[Collected data]
--

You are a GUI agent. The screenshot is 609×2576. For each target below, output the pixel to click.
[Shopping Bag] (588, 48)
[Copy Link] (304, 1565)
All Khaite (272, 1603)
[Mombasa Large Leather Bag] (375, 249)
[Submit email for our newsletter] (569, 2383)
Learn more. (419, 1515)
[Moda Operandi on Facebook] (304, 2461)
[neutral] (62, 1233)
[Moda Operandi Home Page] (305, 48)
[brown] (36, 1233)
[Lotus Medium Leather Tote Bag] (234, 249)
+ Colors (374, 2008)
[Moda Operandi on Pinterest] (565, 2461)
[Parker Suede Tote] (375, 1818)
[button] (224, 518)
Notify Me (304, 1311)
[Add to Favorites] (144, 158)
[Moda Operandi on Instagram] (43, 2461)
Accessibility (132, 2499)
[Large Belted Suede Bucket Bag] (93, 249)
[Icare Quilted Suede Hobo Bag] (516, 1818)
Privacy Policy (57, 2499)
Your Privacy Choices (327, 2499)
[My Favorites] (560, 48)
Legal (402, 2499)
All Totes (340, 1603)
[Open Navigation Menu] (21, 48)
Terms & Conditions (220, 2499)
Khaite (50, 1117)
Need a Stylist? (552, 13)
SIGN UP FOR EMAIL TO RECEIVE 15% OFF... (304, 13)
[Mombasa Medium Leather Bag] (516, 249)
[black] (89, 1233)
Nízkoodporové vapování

--

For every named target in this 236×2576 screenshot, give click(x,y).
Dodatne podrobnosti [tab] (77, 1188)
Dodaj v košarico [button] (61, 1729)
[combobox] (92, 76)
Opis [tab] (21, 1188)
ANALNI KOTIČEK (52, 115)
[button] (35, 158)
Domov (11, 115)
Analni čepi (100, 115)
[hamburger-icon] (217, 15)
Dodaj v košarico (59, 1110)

--

» **Activity**:
Report the number of lines in the entries above that include the string "Suede". Give nothing but the number.

» **Task answer**:
3